The fundamental investment aim of commercial real estate is to generate a stable cash flow. For decades, the traditional long-term FRI lease has provided a safe and secure basis which has been relied upon by funders to make finance available, that in turn has encouraged investment and facilitated the development of modern commercial premises in the retail, leisure and office sector. Provided the tenant remained solvent and open for business, the rent and the service charge would continue to be paid and landlords could meet their funding covenants.
The Covid-19 crisis has, however, turned that concept on its head. There have been multiple reports involving familiar high street names feuding with their landlords over their inability to pay rents. Travelodge is the latest casualty and is set to use a CVA (the restructuring measure increasingly used by ailing retail and leisure operators) to slash rents in an attempt to end a fractious dispute between the hotel chain and its landlords. This all begs the question – is the current commercial leasing system fit for purpose?
It is difficult to predict what life post Covid-19 will look like, but there seems to be a growing call for more flexible, collaborative, partnership based arrangements between landlords and tenants. In that context, upward-only rents benefitting the landlord at the expense of the tenant, which have been at the heart of the British institutional commercial lease for decades, seems to be at odds with this collaborative sentiment. Rather, the reality is that upward-only rents have decimated the retail and leisure sector; tenants are burdened with rents that they can no longer afford to pay and owners burdened with properties that they are unable to let. Who then has the whip hand now?
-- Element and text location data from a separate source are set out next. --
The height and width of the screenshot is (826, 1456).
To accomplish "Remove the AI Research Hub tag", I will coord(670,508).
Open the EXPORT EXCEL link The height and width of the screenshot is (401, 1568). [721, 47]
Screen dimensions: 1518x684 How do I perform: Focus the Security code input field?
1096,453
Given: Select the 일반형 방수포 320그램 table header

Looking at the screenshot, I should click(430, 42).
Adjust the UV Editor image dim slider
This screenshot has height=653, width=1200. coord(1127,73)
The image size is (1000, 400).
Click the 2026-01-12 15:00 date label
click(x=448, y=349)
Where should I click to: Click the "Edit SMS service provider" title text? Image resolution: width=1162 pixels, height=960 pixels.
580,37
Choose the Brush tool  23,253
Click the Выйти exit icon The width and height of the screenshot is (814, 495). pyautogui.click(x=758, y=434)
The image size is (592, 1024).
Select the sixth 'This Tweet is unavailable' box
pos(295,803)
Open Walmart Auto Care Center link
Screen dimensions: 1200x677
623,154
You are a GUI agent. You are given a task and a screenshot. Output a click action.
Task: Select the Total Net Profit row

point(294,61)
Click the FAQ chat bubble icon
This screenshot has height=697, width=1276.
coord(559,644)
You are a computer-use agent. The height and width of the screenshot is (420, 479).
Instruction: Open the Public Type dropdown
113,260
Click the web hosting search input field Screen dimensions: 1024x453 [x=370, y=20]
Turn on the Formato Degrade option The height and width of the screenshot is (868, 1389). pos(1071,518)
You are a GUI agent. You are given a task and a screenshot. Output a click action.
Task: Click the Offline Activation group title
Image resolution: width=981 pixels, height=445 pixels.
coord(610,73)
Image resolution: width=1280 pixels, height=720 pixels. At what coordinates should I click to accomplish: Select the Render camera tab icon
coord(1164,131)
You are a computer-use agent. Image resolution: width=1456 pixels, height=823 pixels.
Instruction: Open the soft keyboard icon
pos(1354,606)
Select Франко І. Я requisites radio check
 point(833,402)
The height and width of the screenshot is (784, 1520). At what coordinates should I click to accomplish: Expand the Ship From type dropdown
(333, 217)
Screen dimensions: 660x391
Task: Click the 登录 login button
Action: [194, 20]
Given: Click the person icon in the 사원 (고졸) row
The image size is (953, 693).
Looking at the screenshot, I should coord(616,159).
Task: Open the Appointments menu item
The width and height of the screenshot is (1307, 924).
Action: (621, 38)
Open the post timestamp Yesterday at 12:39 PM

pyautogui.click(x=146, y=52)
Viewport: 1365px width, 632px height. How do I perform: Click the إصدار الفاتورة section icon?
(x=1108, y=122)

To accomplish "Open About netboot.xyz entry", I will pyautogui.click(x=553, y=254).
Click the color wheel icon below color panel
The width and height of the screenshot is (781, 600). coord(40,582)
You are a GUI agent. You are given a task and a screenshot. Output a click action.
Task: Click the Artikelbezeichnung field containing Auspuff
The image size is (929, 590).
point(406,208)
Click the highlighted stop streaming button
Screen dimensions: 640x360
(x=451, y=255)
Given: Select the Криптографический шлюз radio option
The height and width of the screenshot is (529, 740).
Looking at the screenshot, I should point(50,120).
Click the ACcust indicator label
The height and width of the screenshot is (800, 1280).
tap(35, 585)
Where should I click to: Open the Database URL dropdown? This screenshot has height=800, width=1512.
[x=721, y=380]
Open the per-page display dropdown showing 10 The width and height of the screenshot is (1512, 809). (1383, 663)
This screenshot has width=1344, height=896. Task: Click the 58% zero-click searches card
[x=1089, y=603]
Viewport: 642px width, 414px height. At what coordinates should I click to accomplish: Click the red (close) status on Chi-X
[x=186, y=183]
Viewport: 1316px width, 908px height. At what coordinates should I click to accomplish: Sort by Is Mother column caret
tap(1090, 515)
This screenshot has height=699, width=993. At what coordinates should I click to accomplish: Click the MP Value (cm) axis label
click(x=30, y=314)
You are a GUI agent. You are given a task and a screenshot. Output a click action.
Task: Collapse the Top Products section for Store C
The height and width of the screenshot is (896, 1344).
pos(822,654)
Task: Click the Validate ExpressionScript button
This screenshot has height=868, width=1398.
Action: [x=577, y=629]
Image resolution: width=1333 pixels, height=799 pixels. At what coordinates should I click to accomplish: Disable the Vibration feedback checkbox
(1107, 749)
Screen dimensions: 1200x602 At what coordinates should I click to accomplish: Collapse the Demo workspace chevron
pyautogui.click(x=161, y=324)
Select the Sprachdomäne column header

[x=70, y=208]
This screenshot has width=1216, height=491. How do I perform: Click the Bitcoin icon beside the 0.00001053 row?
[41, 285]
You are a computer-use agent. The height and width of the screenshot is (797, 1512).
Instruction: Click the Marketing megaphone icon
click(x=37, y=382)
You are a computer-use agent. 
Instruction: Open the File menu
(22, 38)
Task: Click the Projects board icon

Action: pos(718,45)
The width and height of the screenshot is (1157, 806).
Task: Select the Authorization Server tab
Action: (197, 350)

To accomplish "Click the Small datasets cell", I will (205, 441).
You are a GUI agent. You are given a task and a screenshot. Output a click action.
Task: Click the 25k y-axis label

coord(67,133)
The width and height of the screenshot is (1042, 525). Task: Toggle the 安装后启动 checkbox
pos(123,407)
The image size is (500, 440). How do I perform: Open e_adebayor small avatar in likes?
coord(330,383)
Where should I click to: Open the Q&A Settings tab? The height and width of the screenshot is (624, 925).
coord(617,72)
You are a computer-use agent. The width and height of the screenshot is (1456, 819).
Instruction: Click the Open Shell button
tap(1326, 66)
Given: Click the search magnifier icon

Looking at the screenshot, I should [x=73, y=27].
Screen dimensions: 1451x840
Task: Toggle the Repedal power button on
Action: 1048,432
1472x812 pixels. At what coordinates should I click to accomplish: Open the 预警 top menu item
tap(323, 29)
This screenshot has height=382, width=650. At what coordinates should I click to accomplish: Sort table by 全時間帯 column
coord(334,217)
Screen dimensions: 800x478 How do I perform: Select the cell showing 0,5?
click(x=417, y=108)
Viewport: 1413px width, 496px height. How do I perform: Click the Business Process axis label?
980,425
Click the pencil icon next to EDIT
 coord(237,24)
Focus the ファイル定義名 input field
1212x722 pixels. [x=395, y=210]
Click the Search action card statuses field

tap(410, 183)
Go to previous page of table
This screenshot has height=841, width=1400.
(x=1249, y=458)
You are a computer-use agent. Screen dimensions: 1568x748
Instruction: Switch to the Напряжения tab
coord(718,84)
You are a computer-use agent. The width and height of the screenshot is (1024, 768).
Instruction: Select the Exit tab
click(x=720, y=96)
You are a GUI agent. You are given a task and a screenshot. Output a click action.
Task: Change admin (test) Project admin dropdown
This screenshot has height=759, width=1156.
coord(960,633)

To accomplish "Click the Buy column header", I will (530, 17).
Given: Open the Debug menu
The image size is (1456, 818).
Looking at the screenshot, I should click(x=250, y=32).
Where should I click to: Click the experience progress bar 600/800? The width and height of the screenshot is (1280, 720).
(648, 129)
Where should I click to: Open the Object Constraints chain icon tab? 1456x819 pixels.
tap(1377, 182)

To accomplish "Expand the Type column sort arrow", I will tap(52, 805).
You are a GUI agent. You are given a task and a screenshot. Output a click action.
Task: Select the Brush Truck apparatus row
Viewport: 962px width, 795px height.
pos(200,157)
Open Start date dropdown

During this crisis, there has been much comment that turnover rents offer some solution to this problem. These are certainly being considered more frequently and although there are numerous issues to be addressed (how to account for online sales, returns and now the ‘click and collect’ phenomenon), it is very likely that these will feature as part of the new way in which landlords and tenants operate in the future. Regarded suspiciously by landlords for years, communication between the parties will be key to overcoming landlords’ resistance to the use of turnover rents on a larger scale. Negotiation and compromise will, of course, come into its own in these new market conditions and so re-assessing business trajectories will be important – tenants could, for example, consider agreeing to a slightly longer lease thereby giving the landlord more security, or undertake to re-fit at the tenant’s own expense. For so long, tenants have been fixated on their businesses and possibly have not thought enough about the property that they are conducting their business from; time, perhaps, for a new outlook.
While e-commerce has changed the face of the high street, the success of remote working in this crisis has also caused many office occupiers to reconsider their actual occupational requirements; what is it that they actually need from their letting space? The standard British institutional commercial lease has encouraged investment in commercial real estate by building owners who are disconnected from the buildings they own and from the tenants in occupation – all that matters is a clear rental income each quarter. However, for a landlord that takes an active interest in its building portfolio and that wishes to ensure that its building remains attractive and lettable, this current pressure for change provides an interesting opportunity and every incentive to build flexibility into the design of new buildings, to ensure from the design stage that buildings throughout their intended lifecycle can easily and economically be maintained and repaired and if needed, upgraded to meet changing technological and communication needs of the potential occupiers.
For a landlord that is prepared to view commercial space “as a service” and not just a commodity, there are numerous benefits and potential profits to be had from offering its occupiers more flexible terms. For example, landlords could enhance the value of their investment by retaining a greater role in the management of its building. By retaining the responsibility for the repair and maintenance of the building, landlords would be able to factor in from the outset lifecycle costs of repair and maintenance, into a single “occupational charge” made to tenants for the right to occupy the building. Provided landlords maintain and repair the building, it will continue to remain attractive to potential tenants which who will be willing to pay a premium for flexible terms and the ability to vacate on short notice with no dilapidations liability.
Landlords and property funders might argue that such flexibility will destroy the commercial real estate investment industry and that any lack of long term certainty of income will mean that finance will no longer be made available to develop and invest in commercial real estate, but there is no reason for this to be the case. Many commercial property lenders have traditionally only been interested in (i) the location of the building (ii) the length of the lease (is it longer than the loan term?); and (iii) the identity of the tenant (is it likely to remain solvent?). If these changes take hold then these property lenders will have to become more sophisticated and will be required to examine more closely the “business” being operated by the landlord and apply relevant lending criteria to that business model.
So, what if 2020 is the year that the commercial property industry has been waiting for? What if it turns out to be the year we finally accept the need for change? What if 2020 becomes the most important year of them all?